■ Short task
Add 101 to every coordinate value in the lines running from the line containing "For every named target in this 1568×1879" up to and including the line containing "Email (83, 857)", and reproduce all of those lines in full, the request lines among them. Leave all other numbers in the lines unchanged.

------------------------------

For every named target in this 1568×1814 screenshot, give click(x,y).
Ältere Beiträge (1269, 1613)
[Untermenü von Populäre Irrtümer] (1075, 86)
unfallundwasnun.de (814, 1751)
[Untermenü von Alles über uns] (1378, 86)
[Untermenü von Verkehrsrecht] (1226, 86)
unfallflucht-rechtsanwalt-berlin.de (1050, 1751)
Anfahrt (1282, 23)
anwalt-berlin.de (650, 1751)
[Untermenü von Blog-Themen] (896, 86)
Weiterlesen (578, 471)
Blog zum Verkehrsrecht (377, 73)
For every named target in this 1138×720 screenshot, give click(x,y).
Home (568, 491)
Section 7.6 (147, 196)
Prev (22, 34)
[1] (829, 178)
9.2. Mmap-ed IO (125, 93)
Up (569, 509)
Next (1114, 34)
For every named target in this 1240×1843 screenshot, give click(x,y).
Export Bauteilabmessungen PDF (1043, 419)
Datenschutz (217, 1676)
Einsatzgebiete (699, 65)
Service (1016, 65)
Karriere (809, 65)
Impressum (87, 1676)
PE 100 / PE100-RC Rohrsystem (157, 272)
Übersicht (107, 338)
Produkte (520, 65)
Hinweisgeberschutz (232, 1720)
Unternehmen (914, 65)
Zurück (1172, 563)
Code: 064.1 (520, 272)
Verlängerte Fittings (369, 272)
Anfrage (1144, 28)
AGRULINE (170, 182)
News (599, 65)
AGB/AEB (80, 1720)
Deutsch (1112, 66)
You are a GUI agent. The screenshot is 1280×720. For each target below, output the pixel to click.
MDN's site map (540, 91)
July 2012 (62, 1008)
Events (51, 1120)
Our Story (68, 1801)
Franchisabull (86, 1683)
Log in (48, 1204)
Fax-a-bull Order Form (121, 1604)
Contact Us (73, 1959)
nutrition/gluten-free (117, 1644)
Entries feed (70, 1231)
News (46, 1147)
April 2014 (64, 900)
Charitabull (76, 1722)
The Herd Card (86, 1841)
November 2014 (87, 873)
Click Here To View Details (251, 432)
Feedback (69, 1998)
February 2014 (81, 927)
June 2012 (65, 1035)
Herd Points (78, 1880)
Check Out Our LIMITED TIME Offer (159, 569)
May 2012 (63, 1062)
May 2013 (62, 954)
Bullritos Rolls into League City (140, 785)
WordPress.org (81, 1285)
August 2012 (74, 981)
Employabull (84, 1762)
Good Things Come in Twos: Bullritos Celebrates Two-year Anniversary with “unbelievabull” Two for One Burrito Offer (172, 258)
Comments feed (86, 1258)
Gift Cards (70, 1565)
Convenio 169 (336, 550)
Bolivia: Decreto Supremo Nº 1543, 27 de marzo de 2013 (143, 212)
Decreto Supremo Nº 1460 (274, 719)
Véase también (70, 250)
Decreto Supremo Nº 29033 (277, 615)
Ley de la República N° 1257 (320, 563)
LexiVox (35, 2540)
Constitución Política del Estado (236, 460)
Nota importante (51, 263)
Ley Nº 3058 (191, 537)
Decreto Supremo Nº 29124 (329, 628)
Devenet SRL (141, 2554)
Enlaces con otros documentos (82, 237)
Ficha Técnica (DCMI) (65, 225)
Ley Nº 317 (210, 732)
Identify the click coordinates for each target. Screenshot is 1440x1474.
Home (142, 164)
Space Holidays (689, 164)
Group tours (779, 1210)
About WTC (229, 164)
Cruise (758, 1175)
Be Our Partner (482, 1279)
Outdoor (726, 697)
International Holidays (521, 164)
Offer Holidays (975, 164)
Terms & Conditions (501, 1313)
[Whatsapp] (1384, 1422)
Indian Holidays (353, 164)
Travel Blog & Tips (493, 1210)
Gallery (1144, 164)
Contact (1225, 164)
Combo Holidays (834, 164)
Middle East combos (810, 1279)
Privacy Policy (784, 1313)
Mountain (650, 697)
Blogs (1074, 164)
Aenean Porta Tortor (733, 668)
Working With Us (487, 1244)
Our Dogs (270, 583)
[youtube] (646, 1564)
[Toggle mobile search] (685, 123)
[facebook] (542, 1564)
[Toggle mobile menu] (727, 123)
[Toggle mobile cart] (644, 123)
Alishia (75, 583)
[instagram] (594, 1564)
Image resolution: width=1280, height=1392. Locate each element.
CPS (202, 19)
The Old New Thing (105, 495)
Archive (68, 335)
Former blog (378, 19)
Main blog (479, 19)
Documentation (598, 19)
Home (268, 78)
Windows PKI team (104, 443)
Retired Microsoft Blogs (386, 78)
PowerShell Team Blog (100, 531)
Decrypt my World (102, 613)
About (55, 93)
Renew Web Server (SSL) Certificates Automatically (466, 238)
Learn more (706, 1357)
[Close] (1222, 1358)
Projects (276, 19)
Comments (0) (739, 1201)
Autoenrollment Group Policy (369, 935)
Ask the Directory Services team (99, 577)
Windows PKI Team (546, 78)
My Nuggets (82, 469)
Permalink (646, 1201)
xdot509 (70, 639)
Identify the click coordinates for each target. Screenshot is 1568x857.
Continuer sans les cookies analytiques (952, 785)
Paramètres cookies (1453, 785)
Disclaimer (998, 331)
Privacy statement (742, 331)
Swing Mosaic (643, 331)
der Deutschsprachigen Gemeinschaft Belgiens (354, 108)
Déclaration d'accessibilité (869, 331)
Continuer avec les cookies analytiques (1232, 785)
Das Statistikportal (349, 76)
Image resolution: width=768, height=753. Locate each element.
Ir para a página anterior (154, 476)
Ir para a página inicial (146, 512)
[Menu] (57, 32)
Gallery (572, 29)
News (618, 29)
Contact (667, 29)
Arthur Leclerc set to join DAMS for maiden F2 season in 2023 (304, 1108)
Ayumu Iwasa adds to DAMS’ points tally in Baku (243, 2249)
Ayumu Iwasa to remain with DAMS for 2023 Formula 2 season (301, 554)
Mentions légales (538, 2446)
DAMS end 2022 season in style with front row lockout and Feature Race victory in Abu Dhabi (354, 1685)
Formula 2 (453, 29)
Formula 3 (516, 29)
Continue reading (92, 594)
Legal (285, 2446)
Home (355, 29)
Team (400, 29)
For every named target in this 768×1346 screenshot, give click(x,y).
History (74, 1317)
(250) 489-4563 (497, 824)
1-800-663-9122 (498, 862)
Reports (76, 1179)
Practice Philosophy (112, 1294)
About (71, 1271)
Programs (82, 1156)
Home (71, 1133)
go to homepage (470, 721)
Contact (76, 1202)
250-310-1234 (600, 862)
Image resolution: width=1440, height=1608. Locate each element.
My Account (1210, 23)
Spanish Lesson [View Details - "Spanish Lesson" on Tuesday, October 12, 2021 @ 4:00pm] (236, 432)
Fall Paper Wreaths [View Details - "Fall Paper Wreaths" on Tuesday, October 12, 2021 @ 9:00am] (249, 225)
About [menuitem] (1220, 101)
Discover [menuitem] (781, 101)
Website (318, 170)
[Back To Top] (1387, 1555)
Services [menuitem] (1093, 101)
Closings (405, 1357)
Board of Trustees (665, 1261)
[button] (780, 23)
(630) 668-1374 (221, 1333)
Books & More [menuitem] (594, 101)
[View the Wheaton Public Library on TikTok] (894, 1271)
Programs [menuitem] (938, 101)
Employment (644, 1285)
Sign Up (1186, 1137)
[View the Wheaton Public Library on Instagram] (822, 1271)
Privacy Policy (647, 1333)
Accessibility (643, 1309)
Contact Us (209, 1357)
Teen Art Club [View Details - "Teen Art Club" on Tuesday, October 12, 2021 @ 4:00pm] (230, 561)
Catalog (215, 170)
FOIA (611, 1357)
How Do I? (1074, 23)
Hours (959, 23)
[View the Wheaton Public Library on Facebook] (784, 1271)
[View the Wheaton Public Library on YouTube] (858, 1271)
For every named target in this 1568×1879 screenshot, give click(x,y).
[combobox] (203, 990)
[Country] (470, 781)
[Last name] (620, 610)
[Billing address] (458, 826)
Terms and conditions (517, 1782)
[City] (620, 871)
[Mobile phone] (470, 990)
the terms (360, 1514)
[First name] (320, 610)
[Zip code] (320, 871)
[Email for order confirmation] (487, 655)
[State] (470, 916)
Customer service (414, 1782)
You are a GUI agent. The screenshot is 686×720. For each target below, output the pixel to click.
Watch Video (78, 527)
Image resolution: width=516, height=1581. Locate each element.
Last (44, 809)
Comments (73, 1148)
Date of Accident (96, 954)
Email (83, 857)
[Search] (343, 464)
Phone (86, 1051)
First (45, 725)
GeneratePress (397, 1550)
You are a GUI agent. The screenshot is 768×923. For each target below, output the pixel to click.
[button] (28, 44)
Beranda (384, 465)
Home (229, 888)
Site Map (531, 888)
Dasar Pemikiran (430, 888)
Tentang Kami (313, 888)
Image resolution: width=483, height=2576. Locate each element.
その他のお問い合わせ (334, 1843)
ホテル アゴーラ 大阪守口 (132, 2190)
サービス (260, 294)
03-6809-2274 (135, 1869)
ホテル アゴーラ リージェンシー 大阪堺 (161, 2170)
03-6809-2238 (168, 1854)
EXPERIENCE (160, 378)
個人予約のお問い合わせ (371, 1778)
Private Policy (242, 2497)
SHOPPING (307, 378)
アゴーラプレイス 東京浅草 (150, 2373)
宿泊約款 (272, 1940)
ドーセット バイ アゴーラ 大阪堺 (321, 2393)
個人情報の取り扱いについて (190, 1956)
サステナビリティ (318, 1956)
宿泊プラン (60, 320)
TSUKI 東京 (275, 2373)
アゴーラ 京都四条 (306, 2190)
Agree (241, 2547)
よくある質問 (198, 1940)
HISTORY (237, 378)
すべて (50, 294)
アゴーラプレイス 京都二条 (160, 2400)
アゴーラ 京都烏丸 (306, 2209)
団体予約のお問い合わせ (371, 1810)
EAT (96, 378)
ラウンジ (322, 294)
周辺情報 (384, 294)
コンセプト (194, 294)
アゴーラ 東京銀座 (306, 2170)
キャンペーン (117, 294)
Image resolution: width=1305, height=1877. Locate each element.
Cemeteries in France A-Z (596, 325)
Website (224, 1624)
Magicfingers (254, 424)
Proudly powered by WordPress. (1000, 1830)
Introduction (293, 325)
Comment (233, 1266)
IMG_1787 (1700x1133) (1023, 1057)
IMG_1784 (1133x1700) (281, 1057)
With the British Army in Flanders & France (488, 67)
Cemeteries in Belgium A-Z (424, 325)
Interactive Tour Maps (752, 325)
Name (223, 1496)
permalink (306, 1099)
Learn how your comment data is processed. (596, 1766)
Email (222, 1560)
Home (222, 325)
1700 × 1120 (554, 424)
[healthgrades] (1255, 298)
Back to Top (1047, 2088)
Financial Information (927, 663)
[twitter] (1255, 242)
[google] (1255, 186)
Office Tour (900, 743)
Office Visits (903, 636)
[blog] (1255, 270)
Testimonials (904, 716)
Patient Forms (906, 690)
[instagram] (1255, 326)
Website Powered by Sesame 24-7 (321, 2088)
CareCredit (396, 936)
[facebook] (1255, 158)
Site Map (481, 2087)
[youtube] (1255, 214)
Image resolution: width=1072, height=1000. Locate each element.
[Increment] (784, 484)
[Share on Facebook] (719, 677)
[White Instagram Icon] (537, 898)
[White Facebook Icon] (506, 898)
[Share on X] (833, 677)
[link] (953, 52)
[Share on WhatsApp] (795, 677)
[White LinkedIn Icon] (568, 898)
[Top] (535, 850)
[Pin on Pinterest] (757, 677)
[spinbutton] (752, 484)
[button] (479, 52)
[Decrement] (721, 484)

------------------------------

■ Exercise answer
For every named target in this 1568×1879 screenshot, give click(x,y).
[combobox] (304, 1091)
[Country] (571, 882)
[Last name] (721, 711)
[Billing address] (559, 927)
Terms and conditions (618, 1883)
[City] (721, 972)
[Mobile phone] (571, 1091)
the terms (461, 1615)
[First name] (421, 711)
[Zip code] (421, 972)
[Email for order confirmation] (588, 756)
[State] (571, 1017)
Customer service (515, 1883)
You are a GUI agent. The screenshot is 686×720. For each target below, output the pixel to click.
Watch Video (179, 628)
Image resolution: width=516, height=1581. Locate each element.
Last (145, 910)
Comments (174, 1249)
Date of Accident (197, 1055)
Email (184, 958)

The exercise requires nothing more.